One hundred clinical isolates C. neoformans from Brazil (69 isolates), Venezuela (20 isolates), and Chile (11 isolates) were investigated. Sixty strains were obtained from HIV-positive patients, 16 were obtained from HIV-negative patients, and for 24 patients, the data on HIV status were not available. The isolates were identified to species level based on micromorphological and biochemical characteristics (5). Canavanine-glycine-bromthymol blue agar medium was used for the differentiation of the varieties (4), and serotyping was performed by slide agglutination test (Crypto Check; Iatron Co., Japan). All the isolates were tested by broth microdilution method, performed according to the NCCLS guidelines (8) for amphotericin B (AMB), fluconazole (FLC), itraconazole (ITC), and flucytosine (5FC). Broth microdilution testing was performed with RPMI 1640 with L-glutamine, without bicarbonate, and buffered with MOPS (morpholinepropanesulfonic acid) at pH 7.0. Candida parapsilosis ATCC 22019 was included on each test as quality control strain. Breakpoints for azole and 5FC MICs were defined as the lowest drug concentration resulting in a prominent decrease in turbidity, compared with that in the growth control (drug-free) well. The AMB MICs were defined as the lowest concentration able to inhibit any visual growth. Karyotype analysis was done by counter-clamped homogeneous electrophoresis (CHEF DRII). The chromosomal DNA extractions were prepared according to previous protocols (3). Pulsed-field gel electrophoresis was carried out at 6 V/cm at 13.5°C with pulses of 60 to 120 s for 27 h. A Saccharomyces cerevisiae chromosomal DNA size standard was inserted in each gel as a molecular weight standard. Isolates were considered different if any readily detectable band did not match. A computer analysis program (Vilber Loumart, Marnes la Valle, France) was used to determine a dendrogram based on the Dice coefficient of similarity (5%).

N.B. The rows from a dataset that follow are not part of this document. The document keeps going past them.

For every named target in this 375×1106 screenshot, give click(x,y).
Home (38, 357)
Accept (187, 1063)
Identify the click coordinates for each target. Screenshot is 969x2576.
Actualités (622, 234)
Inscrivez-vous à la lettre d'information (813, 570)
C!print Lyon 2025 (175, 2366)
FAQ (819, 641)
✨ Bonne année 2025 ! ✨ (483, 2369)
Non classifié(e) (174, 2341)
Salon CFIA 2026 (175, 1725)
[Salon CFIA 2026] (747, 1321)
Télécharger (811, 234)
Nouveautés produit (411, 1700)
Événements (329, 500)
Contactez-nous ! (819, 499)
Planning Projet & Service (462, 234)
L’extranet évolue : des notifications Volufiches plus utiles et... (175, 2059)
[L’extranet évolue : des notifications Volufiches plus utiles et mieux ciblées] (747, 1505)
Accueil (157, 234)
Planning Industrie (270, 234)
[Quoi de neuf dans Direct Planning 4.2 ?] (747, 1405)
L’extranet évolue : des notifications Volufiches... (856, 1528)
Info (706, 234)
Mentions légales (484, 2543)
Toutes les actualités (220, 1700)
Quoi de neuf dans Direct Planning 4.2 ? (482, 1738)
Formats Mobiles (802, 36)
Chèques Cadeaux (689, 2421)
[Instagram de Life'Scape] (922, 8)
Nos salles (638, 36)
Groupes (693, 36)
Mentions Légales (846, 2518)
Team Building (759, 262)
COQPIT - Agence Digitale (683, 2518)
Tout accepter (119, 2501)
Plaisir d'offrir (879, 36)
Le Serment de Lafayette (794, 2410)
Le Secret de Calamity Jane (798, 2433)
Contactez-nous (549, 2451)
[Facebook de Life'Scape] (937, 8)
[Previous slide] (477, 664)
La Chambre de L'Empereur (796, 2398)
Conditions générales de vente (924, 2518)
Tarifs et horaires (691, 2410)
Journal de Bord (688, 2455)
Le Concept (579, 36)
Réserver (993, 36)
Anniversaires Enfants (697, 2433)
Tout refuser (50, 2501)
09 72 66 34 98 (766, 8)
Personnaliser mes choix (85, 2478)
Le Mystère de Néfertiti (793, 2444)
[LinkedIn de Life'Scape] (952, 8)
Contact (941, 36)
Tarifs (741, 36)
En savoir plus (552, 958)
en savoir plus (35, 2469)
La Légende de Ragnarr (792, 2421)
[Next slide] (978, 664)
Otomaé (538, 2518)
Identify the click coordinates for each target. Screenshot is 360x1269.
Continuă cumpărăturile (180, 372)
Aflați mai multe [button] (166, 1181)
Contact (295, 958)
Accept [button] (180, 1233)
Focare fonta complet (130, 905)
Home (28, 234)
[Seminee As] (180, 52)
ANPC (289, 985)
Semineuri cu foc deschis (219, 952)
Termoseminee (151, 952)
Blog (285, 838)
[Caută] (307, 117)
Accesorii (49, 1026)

Eighty-nine isolates were identified as C. neoformans var. neoformans, and 11 were identified as Cryptococcus neoformans var. gattii. All C. neoformans var. gattii strains were from HIV-negative patients. Serotyping of 62 isolates of C. neoformans var. neoformans identified 60 (96.8%) strains as serotype A. Among the 11 C. neoformans var. gattii strains, nine isolates were serotype B. No particular serotype distribution was related to any geographic areas, although three isolates, serotype AD, were found only among the Chilean isolates. Our data were consistent with several reports in the literature that referred to C. neoformans var. neoformans serotype A as predominant worldwide, especially in AIDS patients (7, 12). However, detailed surveys are needed to ascertain the prevalence of serotypes in Latin America countries.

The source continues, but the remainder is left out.